Saved entries
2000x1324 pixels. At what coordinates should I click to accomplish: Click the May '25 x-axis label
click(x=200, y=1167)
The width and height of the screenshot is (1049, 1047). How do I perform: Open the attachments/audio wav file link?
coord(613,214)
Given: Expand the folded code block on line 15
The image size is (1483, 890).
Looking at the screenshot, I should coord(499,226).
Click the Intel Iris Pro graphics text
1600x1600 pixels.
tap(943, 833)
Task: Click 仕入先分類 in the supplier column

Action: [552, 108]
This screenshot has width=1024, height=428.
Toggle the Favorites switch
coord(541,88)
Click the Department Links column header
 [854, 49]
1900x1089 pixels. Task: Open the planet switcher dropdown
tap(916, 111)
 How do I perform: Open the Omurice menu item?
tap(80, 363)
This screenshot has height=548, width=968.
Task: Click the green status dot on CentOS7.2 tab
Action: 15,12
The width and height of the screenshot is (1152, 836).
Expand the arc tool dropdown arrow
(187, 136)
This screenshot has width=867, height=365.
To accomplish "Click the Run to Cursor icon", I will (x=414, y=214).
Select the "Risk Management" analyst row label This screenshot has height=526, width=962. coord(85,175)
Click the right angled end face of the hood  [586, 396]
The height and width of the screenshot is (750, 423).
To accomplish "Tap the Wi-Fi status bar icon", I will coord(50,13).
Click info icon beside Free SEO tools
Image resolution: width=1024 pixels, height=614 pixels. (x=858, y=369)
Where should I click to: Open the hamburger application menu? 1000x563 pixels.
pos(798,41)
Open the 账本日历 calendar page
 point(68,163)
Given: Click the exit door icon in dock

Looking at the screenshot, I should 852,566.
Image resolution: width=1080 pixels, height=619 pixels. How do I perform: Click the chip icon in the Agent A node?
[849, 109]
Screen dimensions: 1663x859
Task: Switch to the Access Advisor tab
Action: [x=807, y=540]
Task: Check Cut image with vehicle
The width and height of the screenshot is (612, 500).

__EXERCISE DESCRIPTION__
Exactly as written, please reproduce the lines from the first line of the data to the line containing "height=526, width=962. coord(85,175)", inclusive, and nothing else.

__SOLUTION TO THE PROBLEM__
2000x1324 pixels. At what coordinates should I click to accomplish: Click the May '25 x-axis label
click(x=200, y=1167)
The width and height of the screenshot is (1049, 1047). How do I perform: Open the attachments/audio wav file link?
coord(613,214)
Given: Expand the folded code block on line 15
The image size is (1483, 890).
Looking at the screenshot, I should coord(499,226).
Click the Intel Iris Pro graphics text
1600x1600 pixels.
tap(943, 833)
Task: Click 仕入先分類 in the supplier column

Action: [552, 108]
This screenshot has width=1024, height=428.
Toggle the Favorites switch
coord(541,88)
Click the Department Links column header
 [854, 49]
1900x1089 pixels. Task: Open the planet switcher dropdown
tap(916, 111)
 How do I perform: Open the Omurice menu item?
tap(80, 363)
This screenshot has height=548, width=968.
Task: Click the green status dot on CentOS7.2 tab
Action: 15,12
The width and height of the screenshot is (1152, 836).
Expand the arc tool dropdown arrow
(187, 136)
This screenshot has width=867, height=365.
To accomplish "Click the Run to Cursor icon", I will (x=414, y=214).
Select the "Risk Management" analyst row label This screenshot has height=526, width=962. coord(85,175)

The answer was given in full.